BEGIN Data section

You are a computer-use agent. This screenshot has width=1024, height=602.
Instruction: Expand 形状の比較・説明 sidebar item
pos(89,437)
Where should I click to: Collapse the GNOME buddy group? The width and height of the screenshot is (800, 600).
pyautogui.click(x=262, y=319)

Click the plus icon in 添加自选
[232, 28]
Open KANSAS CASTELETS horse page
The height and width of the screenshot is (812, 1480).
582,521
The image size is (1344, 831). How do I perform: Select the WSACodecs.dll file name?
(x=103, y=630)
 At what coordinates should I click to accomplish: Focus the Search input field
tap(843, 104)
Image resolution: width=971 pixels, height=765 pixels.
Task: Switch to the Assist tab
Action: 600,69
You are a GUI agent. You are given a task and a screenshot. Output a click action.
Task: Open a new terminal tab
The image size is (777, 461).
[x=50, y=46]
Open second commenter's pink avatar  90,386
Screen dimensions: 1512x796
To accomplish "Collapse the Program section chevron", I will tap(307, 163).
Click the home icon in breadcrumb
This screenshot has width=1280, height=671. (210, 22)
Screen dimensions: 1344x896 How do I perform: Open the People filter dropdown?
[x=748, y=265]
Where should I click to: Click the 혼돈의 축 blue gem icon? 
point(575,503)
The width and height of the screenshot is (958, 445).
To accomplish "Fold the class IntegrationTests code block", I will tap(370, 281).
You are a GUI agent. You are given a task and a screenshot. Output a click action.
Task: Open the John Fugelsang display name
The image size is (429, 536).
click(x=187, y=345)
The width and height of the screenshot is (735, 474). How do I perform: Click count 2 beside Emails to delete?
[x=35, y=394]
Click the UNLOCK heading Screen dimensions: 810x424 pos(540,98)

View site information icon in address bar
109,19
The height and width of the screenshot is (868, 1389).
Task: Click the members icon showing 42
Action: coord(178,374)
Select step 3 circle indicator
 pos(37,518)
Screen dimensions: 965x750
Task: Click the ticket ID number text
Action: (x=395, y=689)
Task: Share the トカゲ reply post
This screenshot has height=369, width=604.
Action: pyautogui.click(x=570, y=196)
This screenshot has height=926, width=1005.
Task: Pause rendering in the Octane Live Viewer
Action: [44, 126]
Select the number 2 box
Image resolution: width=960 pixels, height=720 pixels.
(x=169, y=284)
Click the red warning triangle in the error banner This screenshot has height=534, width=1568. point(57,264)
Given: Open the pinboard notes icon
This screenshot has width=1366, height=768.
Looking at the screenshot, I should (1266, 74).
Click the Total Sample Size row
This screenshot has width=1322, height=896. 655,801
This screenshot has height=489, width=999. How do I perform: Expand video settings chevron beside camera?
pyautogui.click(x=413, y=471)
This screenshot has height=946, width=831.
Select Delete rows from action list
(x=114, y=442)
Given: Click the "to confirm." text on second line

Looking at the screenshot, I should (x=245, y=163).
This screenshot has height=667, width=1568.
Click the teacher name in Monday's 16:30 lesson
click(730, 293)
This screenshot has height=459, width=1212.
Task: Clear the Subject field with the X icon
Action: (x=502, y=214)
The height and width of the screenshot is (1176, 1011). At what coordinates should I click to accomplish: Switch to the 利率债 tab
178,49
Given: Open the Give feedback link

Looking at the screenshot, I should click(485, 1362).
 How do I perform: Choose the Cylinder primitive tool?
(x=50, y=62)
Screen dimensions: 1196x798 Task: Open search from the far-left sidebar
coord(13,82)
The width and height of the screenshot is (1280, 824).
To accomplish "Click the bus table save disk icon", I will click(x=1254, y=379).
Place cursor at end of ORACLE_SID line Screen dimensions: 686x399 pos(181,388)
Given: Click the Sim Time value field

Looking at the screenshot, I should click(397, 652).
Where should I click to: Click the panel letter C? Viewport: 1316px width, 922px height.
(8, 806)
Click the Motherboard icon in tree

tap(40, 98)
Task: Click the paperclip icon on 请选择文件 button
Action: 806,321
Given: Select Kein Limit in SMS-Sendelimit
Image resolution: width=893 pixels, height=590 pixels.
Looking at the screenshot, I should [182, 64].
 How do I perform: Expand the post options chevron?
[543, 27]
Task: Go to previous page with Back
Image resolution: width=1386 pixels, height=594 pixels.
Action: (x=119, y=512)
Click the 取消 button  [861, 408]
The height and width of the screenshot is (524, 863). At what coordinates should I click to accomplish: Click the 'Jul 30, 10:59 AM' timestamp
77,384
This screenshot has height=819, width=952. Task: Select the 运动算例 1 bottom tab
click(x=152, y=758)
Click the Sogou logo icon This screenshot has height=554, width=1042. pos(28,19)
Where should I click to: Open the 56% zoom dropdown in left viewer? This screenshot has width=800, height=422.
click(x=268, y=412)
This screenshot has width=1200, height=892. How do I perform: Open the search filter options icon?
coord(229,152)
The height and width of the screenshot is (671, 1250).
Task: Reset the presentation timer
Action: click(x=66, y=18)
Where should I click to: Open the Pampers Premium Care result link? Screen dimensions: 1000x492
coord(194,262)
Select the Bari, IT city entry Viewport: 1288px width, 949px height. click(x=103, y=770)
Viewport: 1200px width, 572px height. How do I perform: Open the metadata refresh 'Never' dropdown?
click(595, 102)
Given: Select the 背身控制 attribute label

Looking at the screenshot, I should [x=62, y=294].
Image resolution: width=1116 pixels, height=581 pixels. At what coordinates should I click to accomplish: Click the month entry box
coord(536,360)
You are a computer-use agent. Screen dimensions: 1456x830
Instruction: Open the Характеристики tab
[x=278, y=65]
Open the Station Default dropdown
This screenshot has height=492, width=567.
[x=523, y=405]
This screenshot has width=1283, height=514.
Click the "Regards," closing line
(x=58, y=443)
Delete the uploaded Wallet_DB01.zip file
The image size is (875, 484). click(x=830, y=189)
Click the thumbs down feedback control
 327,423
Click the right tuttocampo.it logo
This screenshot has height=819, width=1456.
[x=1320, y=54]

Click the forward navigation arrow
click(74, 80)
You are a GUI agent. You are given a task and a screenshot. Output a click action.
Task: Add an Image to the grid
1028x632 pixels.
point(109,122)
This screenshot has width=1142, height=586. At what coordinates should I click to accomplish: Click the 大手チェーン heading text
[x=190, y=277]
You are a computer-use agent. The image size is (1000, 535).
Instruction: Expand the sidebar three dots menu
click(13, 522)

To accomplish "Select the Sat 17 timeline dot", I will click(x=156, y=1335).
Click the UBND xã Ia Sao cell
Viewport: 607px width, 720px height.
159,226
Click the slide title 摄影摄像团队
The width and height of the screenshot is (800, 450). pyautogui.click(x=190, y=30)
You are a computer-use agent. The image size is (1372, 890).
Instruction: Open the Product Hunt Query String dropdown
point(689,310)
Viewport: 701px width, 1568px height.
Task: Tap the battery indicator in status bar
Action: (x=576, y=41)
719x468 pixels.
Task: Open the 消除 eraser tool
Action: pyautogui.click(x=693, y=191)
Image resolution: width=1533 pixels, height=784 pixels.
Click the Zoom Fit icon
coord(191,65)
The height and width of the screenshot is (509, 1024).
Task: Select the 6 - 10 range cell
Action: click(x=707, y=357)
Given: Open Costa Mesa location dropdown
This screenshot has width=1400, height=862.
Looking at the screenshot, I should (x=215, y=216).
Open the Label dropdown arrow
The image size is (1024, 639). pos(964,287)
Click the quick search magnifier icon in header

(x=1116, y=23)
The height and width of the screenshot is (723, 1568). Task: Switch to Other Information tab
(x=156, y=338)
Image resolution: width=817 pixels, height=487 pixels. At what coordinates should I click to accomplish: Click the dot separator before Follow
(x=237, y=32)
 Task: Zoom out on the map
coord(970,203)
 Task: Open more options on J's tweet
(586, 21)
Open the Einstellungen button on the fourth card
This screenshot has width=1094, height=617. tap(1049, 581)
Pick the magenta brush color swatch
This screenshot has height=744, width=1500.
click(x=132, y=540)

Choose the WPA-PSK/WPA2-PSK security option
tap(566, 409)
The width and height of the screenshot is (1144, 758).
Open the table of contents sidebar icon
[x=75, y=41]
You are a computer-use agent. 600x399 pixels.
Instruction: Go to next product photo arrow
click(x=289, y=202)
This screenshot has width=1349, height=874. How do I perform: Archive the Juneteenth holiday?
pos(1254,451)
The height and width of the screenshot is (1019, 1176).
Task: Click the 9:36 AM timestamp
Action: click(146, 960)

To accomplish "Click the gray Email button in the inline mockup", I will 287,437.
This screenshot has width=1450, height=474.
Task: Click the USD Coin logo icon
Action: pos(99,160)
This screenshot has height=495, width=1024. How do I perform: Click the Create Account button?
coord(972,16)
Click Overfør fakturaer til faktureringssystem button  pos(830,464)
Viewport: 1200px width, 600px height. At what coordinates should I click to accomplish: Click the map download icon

END Data section

> Problem requirements:
Referring to the material above, set down exactly the lines between the line with "The width and height of the screenshot is (735, 474)." and the line with "Select the number 2 box", inclusive, and no other lines.

> Solved problem:
The width and height of the screenshot is (735, 474). How do I perform: Click count 2 beside Emails to delete?
[x=35, y=394]
Click the UNLOCK heading Screen dimensions: 810x424 pos(540,98)

View site information icon in address bar
109,19
The height and width of the screenshot is (868, 1389).
Task: Click the members icon showing 42
Action: coord(178,374)
Select step 3 circle indicator
 pos(37,518)
Screen dimensions: 965x750
Task: Click the ticket ID number text
Action: (x=395, y=689)
Task: Share the トカゲ reply post
This screenshot has height=369, width=604.
Action: pyautogui.click(x=570, y=196)
This screenshot has height=926, width=1005.
Task: Pause rendering in the Octane Live Viewer
Action: [44, 126]
Select the number 2 box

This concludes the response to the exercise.